Justice Gorsuch disagreed, in a dissenting opinion, with the plurality’s use of this case to apply the exigent circumstances doctrine. He said such application posed complex and difficult questions that neither the parties nor the courts below discussed.


In Birchfield v. North Dakota, 136 S. Ct. 2160 (2016), the Supreme Court held that drunk-driving suspects’ arrests, taken alone, justify warrantless breath tests, but not blood tests. That case involved the use of the “search-incident-to-arrest” exception to BAC testing of conscious drunk-driving suspects. Here, the Supreme Court addressed unconscious drunk drivers, and held the exigent circumstances exception generally applied to permit a warrantless blood draw because the need for a blood test is compelling, and an officer’s duty to attend to more pressing needs may leave no time to seek a warrant.

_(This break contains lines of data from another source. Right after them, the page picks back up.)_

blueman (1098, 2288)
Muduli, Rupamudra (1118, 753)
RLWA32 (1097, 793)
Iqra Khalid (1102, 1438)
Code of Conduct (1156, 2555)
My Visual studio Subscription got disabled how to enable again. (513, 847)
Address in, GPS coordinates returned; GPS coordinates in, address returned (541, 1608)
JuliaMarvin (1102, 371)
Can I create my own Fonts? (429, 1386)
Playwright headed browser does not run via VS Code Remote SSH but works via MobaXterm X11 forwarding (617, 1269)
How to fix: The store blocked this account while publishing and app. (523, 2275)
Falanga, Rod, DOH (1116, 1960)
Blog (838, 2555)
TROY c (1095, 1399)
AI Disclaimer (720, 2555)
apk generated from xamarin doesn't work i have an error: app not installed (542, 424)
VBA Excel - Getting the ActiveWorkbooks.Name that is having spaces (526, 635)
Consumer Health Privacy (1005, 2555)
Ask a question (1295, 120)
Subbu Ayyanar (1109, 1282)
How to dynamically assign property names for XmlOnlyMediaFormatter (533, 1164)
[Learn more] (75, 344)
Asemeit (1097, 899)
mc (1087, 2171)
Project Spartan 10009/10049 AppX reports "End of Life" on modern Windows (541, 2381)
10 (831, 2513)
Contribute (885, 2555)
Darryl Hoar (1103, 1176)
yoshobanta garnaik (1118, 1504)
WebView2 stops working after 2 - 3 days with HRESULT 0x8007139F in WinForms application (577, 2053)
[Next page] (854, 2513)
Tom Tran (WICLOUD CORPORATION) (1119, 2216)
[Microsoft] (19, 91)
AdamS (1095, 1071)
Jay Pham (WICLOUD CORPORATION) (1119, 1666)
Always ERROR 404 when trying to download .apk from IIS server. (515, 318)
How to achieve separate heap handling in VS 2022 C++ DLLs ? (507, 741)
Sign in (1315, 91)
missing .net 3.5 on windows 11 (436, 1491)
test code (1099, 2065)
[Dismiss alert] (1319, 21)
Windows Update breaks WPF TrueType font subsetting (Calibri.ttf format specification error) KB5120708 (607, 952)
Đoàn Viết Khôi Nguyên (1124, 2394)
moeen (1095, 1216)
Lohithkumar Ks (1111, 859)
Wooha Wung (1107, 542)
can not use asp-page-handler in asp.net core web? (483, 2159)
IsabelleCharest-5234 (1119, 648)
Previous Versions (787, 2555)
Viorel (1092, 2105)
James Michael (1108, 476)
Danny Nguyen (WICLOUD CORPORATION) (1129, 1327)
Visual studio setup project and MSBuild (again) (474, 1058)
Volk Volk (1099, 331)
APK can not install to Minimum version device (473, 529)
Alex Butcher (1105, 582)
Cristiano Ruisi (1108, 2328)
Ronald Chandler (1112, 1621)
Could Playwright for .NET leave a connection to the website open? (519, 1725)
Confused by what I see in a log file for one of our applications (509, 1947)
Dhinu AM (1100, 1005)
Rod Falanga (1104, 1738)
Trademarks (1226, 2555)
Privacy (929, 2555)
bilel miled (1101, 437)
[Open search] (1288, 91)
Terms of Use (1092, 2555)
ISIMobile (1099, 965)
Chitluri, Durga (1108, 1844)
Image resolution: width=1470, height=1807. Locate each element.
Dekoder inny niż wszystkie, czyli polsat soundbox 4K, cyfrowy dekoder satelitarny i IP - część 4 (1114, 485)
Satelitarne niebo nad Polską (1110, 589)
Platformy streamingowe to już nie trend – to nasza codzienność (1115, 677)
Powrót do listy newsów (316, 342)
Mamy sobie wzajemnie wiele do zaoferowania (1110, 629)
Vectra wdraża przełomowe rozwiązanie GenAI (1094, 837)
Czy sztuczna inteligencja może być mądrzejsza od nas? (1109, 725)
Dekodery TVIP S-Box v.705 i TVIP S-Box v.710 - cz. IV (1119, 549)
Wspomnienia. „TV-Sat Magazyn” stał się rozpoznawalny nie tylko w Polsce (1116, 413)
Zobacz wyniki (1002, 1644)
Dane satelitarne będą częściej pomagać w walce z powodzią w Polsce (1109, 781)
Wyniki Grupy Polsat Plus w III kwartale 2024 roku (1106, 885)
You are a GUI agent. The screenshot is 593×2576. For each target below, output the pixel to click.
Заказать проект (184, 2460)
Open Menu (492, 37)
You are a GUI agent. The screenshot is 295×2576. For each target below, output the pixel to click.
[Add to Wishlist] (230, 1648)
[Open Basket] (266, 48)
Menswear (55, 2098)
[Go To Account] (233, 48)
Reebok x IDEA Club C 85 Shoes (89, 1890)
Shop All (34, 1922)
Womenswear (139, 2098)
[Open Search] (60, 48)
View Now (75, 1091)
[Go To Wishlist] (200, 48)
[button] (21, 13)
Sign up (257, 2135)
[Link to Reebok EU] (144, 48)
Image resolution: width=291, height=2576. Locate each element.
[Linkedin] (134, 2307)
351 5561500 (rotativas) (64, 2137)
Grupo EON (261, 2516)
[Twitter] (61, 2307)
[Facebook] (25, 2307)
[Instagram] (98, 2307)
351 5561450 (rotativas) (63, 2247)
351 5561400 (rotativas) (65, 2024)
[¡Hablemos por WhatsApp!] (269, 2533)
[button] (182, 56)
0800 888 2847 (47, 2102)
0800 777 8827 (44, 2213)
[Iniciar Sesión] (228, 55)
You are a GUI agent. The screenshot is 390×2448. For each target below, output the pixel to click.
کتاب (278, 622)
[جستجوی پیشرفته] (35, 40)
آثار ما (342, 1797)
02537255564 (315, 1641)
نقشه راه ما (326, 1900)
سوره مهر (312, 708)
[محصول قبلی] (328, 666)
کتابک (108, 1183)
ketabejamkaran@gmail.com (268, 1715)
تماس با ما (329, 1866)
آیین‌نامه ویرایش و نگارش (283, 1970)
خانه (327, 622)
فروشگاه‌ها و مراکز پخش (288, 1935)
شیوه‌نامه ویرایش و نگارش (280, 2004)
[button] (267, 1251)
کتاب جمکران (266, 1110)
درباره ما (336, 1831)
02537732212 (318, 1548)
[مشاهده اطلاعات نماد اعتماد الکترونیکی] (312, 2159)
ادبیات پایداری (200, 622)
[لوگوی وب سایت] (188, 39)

Agencies should consider the distinction between the two contexts, and in their holdings. This case generally frees officers from choosing “between prioritizing a warrant application, to the detriment of critical health and safety needs, and delaying the warrant application, and thus the BAC test, to the detriment of its evidentiary value and all the compelling interests served by BAC limits.” However, it should be noted that the Court remanded the case to permit Mitchell, the criminal defendant, to establish that it was unnecessary to draw his blood for non-evidentiary purposes and that the officers would not have been delayed from performing other necessary duties.  In sum, the exigent circumstances exception to the Fourth Amendment’s warrant requirement will generally, but not always, permit a warrantless blood draw from an unconscious driver suspected of driving drunk.

As always, if you wish to discuss this matter in greater detail, please feel free to contact James R. Touchstone at (714) 446–1400 or via email at jrt@jones-mayer.com.

Information on www.jones-mayer.com is for general use and is not legal advice. The mailing of this Client Alert Memorandum is not intended to create, and receipt of it does not constitute, an attorney-client-relationship.

[1] 2019 U.S. LEXIS 4400 (U.S. June 27, 2019).

[2] Mackey v. Montrym, 443 U. S. 1, 17, 19 (1979).

[3] See Birchfield v. North Dakota, 136 S. Ct. 2160 (slip op., at 3-5) (2016), discussed in Client Alert Vol. 31 No. 11. Note that in Birchfield, the Supreme Court left as an exception to the warrant requirement those instances where an exigency may weigh in favor of a blood test without a search warrant. And Birchfield observed that Schmerber held that drunk driving may present such an exigency.

[4] McNeely, 569 U. S., at 169.

[5] Welsh v. Wisconsin, 466 U. S. 740, 749-750 (1984).